The Vikings and Colts are tied for 20th in red zone scoring offense. Both teams got into the red zone three times in Week 1, but both came away with one TD and two field goals.
The Colts allowed the Bears into the red zone twice in Week 1, allowing one TD and one field goal. The Vikings allowed Green Bay in the red zone three times, allowing two TDs and a field goal.
In Week 1, the NFL average for third-down conversions was 36.8 percent. The Vikings converted on 43.8 percent of their third-down chances, while the Colts made good on 45.5 percent of their chances.
Defensively, the Vikings allowed the Packers to convert on 40 percent of their third-down opportunities, while the Colts allowed Chicago to convert 62.5 percent of the time (10 of 16 chances).
The Vikings are ninth in the league in yards gained on first down, averaging 6.00 yards. The Colts are 20th, averaging 3.90 yards.
Defensively, the Colts are second in yards allowed on first down, averaging just 2.25 per play. The Vikings are 31st, averaging a whopping 10.35 yards on first down plays.

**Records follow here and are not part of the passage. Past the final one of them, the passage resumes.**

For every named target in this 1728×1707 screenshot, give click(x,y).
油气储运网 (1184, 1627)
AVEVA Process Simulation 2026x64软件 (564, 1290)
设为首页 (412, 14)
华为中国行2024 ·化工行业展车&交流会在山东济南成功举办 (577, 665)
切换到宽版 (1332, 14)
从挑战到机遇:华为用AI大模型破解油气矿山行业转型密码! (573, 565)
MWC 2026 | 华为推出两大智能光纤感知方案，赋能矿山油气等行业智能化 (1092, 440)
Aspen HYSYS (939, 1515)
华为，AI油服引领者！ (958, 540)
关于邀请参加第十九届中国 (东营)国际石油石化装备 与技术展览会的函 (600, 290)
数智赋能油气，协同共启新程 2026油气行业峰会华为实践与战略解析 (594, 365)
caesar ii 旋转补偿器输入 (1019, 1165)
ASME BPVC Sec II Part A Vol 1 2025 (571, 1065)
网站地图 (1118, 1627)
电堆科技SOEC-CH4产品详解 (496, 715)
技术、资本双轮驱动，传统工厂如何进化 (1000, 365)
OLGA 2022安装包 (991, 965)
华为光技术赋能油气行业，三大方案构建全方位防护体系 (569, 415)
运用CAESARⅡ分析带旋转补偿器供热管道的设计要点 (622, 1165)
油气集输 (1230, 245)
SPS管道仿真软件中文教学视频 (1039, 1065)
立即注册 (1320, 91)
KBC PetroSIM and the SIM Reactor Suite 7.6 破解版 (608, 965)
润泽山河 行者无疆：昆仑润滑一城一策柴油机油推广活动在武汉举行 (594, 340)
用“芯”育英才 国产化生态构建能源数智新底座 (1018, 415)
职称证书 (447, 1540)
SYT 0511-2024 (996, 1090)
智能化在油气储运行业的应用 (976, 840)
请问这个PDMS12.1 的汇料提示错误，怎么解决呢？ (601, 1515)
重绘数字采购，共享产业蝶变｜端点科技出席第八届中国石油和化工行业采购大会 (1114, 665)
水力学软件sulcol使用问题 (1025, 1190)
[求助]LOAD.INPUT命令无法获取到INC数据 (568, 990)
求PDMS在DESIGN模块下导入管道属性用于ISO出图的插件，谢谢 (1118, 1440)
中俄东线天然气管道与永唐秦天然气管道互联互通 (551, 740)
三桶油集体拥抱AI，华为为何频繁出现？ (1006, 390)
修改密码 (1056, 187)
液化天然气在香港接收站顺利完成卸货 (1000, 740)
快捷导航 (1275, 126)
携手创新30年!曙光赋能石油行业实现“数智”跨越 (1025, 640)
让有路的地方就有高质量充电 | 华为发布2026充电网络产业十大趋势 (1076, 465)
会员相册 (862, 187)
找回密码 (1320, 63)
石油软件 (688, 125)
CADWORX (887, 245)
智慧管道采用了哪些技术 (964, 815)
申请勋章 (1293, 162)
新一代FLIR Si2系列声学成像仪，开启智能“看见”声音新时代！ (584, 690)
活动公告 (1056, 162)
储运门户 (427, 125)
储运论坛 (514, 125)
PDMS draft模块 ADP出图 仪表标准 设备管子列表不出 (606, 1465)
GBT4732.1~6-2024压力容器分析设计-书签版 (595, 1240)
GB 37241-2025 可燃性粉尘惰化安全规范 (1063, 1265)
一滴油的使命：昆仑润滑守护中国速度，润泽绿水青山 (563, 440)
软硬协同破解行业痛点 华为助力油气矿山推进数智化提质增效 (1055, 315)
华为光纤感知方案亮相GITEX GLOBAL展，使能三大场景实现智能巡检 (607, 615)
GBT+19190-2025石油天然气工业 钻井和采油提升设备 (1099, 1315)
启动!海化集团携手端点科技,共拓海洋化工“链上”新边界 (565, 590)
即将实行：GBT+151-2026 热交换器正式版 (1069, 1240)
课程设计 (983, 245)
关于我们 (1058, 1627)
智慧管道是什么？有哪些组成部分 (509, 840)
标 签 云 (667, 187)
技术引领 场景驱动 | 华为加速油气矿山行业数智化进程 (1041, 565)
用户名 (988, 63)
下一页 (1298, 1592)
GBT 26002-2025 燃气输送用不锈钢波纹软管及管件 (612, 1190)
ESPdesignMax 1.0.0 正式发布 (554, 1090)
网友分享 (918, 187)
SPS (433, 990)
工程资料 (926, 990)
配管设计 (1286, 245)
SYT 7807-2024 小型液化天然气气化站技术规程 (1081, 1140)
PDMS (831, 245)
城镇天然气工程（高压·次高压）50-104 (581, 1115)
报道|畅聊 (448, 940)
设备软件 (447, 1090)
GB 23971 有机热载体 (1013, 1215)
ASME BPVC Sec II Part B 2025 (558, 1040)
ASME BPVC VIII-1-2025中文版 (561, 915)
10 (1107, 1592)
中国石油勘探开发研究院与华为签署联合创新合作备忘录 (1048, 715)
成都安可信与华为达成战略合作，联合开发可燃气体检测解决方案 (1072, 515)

Both the Vikings and Colts struggled to get good field position in Week 1. The Vikings were 30th in average offensive starting position – the average start being the 19.2-yard line. Only two teams were worse, but one of them was Indianapolis, whose average start was the 17.6-yard line after kickoffs.
The Vikings had 183 yards rushing in their opener, as opposed to just 53 for the Colts.
Defensively, the Colts allowed 319 total yards to 317 for the Vikings. The Bears ran for 183 yards, an average of 4.7 yards a carry. The Vikings allowed 139 yards, an average of 5.1 yards a carry.
The Colts allowed the Bears to complete 61.9 percent of their passes, but that paled to the Vikings – who allowed Aaron Rodgers to complete a whopping 81.8 percent of his passes.
In quarterback rating points kept by the league, Peyton Manning is ranked 17th, while Jackson is 28th.
Manning's passer rating is 81.8; Jackson's is just 59.0. That is better than Matt Hasselbeck and Carson Palmer – both Pro Bowl quarterbacks.
Adrian Peterson sits in fifth position with 103 yards rushing. Joseph Addai's 44 yards rushing has him ranked 37th.
The Vikings' leading receiver is Garrett Mills with three catches for 49 yards. Four Colts players – Reggie Wayne (10), Marvin Harrison (8), Anthony Gonzalez (5) and Dominic Rhodes (4) – have more receptions.